Science & Technology

Uruguay lab develops Covid-19 test tubes that ensure accurate results

Montevideo, Apr 29 (efe-epa).- A Uruguayan laboratory is manufacturing test tubes that store and transport Covid-19 swab samples effectively and guarantee accurate results.

In order to ensure PCR tests provide accurate results, the swab with which the nasopharyngeal sample is taken from a patient “must be placed in a viral transport medium that has the necessary requirement to ensure stability if the virus is present”, Laura Macció, founder of Aravanlabs which manufactures these kits, tells Efe.

Test tubes need to provide an optimal environment for samples so that if the SARS-CoV-2 is present it arrives in perfect condition to the testing laboratory, the biologist adds.

According to Macció tubes must have a saline solution to buffer pH levels, proteins to provide stability and antibiotics that inhibit the development of other microorganisms.

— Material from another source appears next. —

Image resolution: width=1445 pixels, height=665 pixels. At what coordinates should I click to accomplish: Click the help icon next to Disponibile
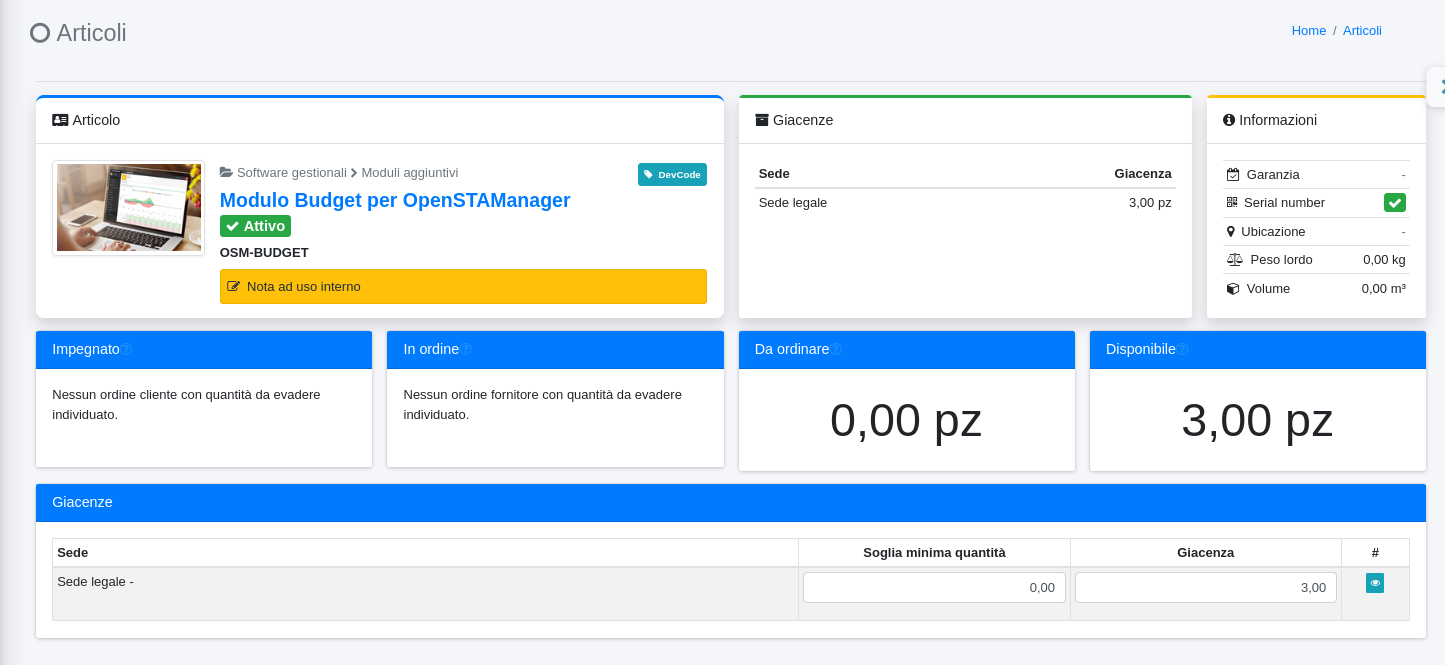(1183, 350)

It is important that the kits are manufactured in “adequate conditions” so that they are not contaminated and in rooms where particles in the air are “fully controlled”.

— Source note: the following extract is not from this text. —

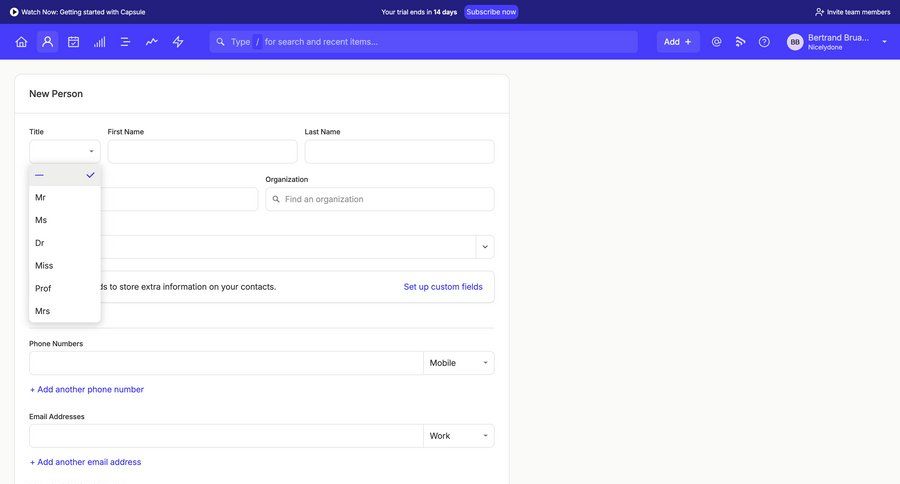Open the Reports line graph icon
The height and width of the screenshot is (484, 900).
152,42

Uruguay decreed a health emergency on 13 March after registering four coronavirus cases.

A few days later, Aravanlabs realised the country would soon need these kits in order to test its population given the equipment would usually be imported from the United States, Europe and now China and South Korea.

“When international demand was so great that each country turned to internal production, the countries of our region were a little disadvantaged,” she says.

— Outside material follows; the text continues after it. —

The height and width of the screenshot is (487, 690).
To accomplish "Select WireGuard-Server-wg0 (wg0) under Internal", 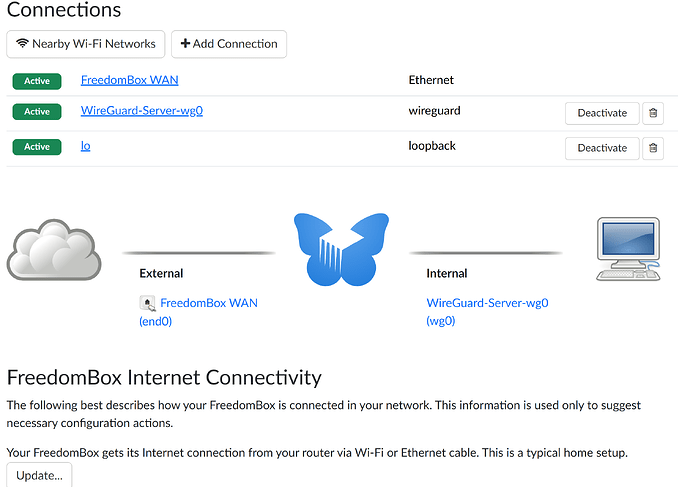I will pos(487,311).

In early April the company created its first batch, which it took to different Uruguayan institutions to verify the product’s efficiency and then launched into the production of 500 units per day, a figure that they expect to increase to 3,000 thanks to international demand, says the founder of the laboratory.

Aravanlabs has struck a contract with Eubiosis, a testing laboratory based in Uruguay, and has agreed to export to Chile, Argentina and Brazil.

The company is boosting foreign exports through the ProExport+ program and will trade the kits in Paraguay, Peru, Bolivia, Ecuador, Colombia and other Central American states.

Macció says the kits are not expensive to manufacture and that with Uruguay’s “highly trained” workforce the country could pitch itself as a biotechnology provider on an international level.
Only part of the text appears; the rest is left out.